Available data START
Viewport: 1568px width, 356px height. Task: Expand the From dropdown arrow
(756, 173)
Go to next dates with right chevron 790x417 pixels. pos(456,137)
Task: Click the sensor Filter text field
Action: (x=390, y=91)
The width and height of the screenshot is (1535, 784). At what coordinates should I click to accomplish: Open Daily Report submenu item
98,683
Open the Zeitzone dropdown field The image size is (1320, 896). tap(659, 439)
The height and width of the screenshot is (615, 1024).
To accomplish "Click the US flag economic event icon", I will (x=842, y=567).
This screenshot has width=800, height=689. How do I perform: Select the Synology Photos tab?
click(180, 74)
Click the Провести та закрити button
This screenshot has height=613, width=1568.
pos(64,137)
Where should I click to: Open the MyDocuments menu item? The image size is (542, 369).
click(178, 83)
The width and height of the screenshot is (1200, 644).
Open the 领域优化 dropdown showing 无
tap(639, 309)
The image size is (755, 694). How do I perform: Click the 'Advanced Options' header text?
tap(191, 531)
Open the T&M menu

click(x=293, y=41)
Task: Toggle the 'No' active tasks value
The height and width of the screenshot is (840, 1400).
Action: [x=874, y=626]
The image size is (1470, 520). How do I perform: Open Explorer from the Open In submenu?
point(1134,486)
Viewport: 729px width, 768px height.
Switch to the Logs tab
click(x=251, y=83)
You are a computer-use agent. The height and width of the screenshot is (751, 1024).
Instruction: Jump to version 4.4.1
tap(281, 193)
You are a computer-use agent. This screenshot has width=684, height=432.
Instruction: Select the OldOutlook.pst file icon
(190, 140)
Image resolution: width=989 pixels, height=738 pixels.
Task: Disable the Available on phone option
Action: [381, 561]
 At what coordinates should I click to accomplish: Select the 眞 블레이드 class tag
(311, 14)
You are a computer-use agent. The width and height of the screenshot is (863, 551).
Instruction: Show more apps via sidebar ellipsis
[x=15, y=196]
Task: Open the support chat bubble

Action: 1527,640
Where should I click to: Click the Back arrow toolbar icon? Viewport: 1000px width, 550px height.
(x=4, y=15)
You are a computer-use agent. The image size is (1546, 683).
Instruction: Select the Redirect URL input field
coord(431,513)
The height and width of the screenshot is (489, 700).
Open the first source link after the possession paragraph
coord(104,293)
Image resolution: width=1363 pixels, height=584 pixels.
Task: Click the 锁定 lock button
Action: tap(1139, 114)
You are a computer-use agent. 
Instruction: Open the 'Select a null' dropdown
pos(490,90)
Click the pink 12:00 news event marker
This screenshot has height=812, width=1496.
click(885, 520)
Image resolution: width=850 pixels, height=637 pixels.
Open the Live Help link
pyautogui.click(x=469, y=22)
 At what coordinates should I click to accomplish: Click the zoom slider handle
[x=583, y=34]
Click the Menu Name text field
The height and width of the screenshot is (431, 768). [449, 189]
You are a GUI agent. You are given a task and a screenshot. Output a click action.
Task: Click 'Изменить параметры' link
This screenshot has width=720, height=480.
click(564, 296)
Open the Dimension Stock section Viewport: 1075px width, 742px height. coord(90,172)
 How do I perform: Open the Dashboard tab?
Available data END
Task item
Lines from the one containing "Open the Dimension" through the last line of the records, both included, are the only ones to print, each exactly as it is.

Your solution
Open the Dimension Stock section Viewport: 1075px width, 742px height. coord(90,172)
 How do I perform: Open the Dashboard tab?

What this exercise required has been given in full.